In order to integrate our sensor reading code into our server, first. let's understand what is happening under the hood whenever we execute the node script that takes our sensor readings. Let's review the snippet of code that actually called for the sensor readings:

    /*
    Section A
    */
    sensor.read(11, 4, function(err, temperature, humidity) {
        /*
        Section B
        */
        //After reading the sensor, we get the temperature 
    and humidity readings
        if (!err) {
            //If there is no error, log the readings to the 
    console
            console.log('temp: ' + temperature.toFixed(1) + 
    '°C, ' +
                'humidity: ' + humidity.toFixed(1) + '%'
    
            )
        }
    });
    /*
    Section C
    */

Immediately, we can see that the sensor.read method is not synchronous; that is, it does not immediately return the result upon invocation. This is because it isn't actually the node script that obtains the readings from the pin. Rather, it makes use of a third-party library that runs native code to do this (this is the bcm2835 C library that we installed in the previous chapter). This native code, on running and producing results, then passes it back to our node process, which can run further processing.

As we can see from the preceding timing diagram, Section A calls the native library to execute some instructions, which, in our case, is obtaining readings from the sensor pins. Node.js executes this operation asynchronously, which means that it does not wait for the native code to return our results to us and moves on with code execution. This means that any code written outside the callback will be executed while the node process waits for the native process to return our results to us.

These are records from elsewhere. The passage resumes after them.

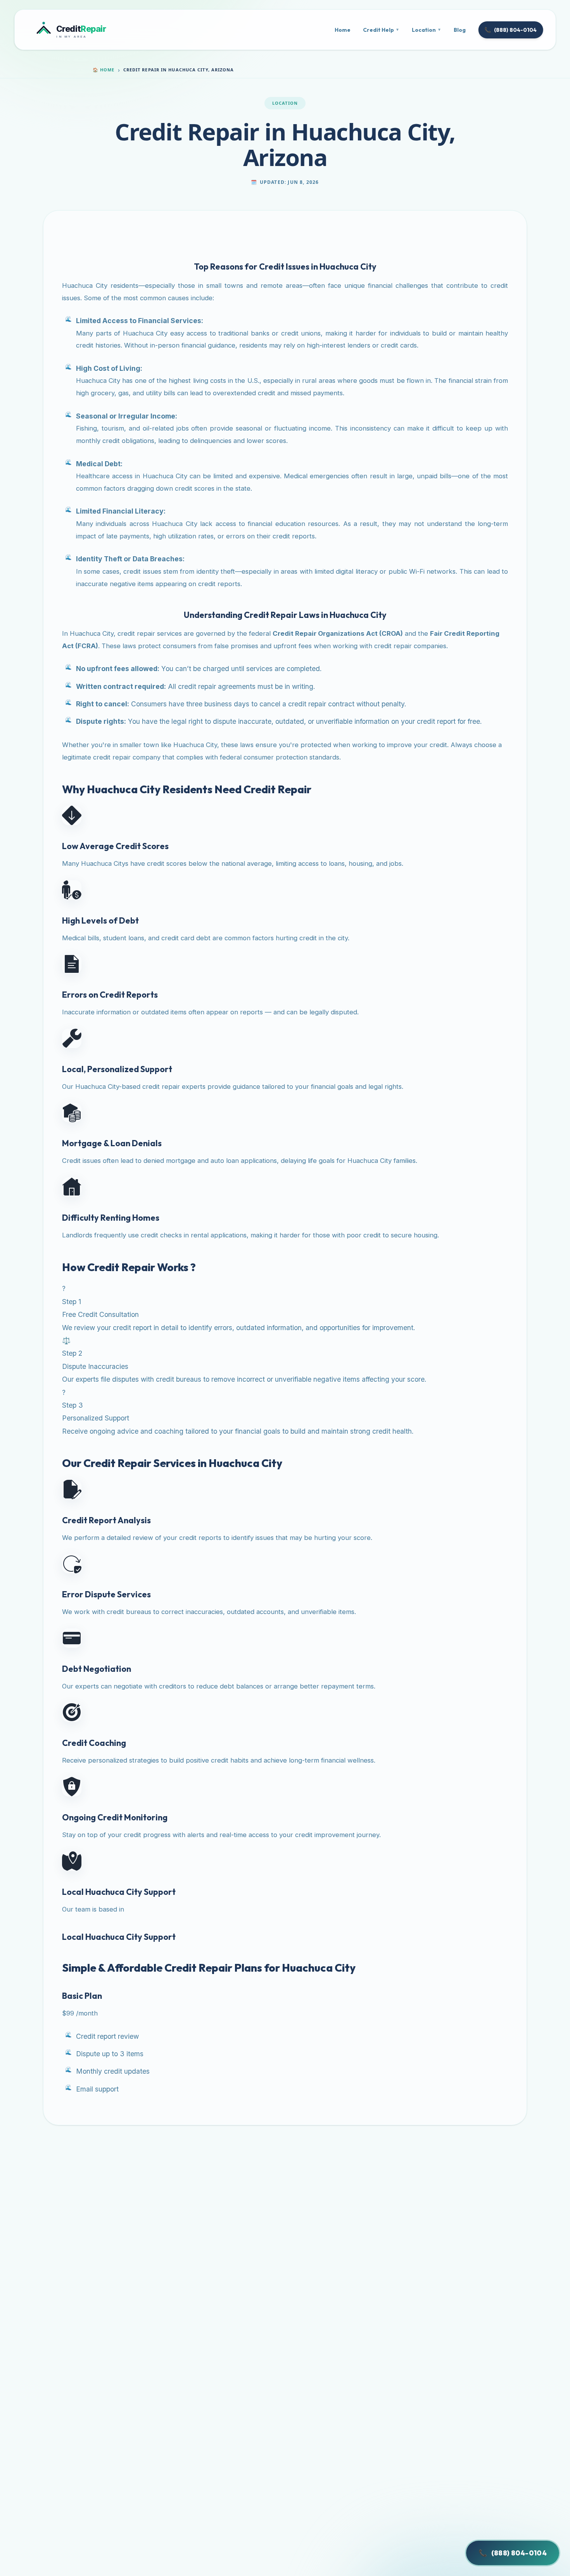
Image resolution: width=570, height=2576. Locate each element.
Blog (460, 29)
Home (343, 29)
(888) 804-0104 (510, 29)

Finally, after the sensor readings are made available by the native library, the code inside the callback (Section B) is called.

An interesting piece of information to note is that the node works on the basis of event loops, which are functions, or pieces of code, that get pushed into the queue and are executed one after the other.

Node is also single threaded, which means that any of these pieces of code cannot be executed at the same time. Although we saw that the native code and Section C were executed together, the native code was not on the same thread as the node process. What this can potentially mean is that Section B would have to wait for Section C to finish its execution before it executes (even if the native code fetches results sooner) because Section C was pushed into the queue before it was.